The lights are getting dimmer at the Ridgefield Park, NJ, headquarters of AgfaPhoto, USA, as the legal morass at the German headquarters of the bankrupt parent seems to be leading the entire worldwide structure of this once famous brand into total darkness. Inside the building fewer desks are being occupied as people are no longer needed to perform tasks that no longer exist.
It appears as though, barring some last-minute white knight charging into the fray, the Agfa that the industry has known for so long will close its doors on December 31 in the U.S.
The impact of such a loss hits every segment of the industry as the lifeline between supplier and user gets cut. Rather than ripples, the effects have the impact of a tsunami: New markets open up for manufacturers of film, paper, and chemicals; retailers, mass and independent, seek new sources of minilab equipment; qualified photo-industry personnel become available.

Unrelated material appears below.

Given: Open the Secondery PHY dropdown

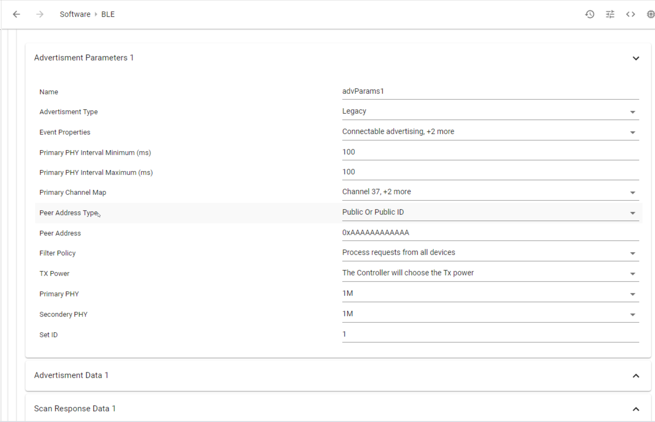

Agfa has had in place a group of six wholesale distributors, including one in Canada, that generally reason of size or inclination, have not purchased their consumables directly from Agfa. Maybe they like to support their local businessmen, can’t meet credit standards, can’t buy required minimums, or whatever.
Up to now, these wholesalers have been flying under the radar, but with Agfa closing down, these distributors take on a major role of importance as the supplier of Agfa paper, chemistry, and film during a transition period when dealers will either turn to new brands for their consumables or, maybe, someone will pick up the Agfa pieces.
Mike Wodushek, owner of Photoland, Inc., Appleton, WI, said his firm has a two-level plan. In the short term, he said, “We are bringing in as much Agfa product as we can to protect the dealers. Longer term, we want to help the dealers to find other supply routes.”
He indicated that he’s increased his Agfa inventory by about 65–70% but even with that he feels his supply line will dry up in 2–3 months. He said that Agfa has represented about 65–70% of his business.
Mike said that Kodak has been very helpful in making its heavier Royal paper more competitive with Agfa’s Prestige line as the dealers prefer the weightier stock. He is troubled with the lack of other roll B&W paper suppliers, however, as the only other source, Ilford, can run twice the price of the Agfa line, he indicated. For chemicals, Photoland has added Fuji-Hunt and Trebla to its line.
Darrell Benton, owner of Diversified Photo Supply, Torrance, CA, said he has taken in about $1 million of Agfa inventory above what he would normally stock. His firm is the exclusive distributor of Mitsubishi film in the U.S. and expects to fill some of the hole left by Agfa with that line.
He expects his Agfa paper and chemical inventory to last through January. Diversified carries Konica and Mitsy papers and “we’ve already seen a number of dealers make the switch to other papers.” Darrell said that Agfa has represented about 15% of his business.
Nova Graphics, Miami, FL has depended on Agfa for about 50% of its volume and is a major exporter of Agfa product to South America as well as supplying the southeastern U.S. “We have made the Agfa brand very well known, and it is not so easy to switch,” according to Nova’s Steven Decker. Historically, Agfa has been 50% of the firm’s volume.
Steven, and the other distributors, have been hearing from dealers they never dealt with before as owners scrounge for Agfa items.
A list of Agfa distributors accompanies this article.
Harry Reiter, president of the Town & Country group with headquarters in Pennsylvania, said that 70% of the 212 member labs have Agfa equipment and 85% of his members use Agfa paper. The group also deals with Kodak and Konica paper, but he feels Fuji will become the paper of choice for his members.
He said the biggest concern of his group are those dealers with Agfa ‘d’ labs who are paying $1,500–$2,000 a month for service contracts. “Who do they pay and who will provide the service?”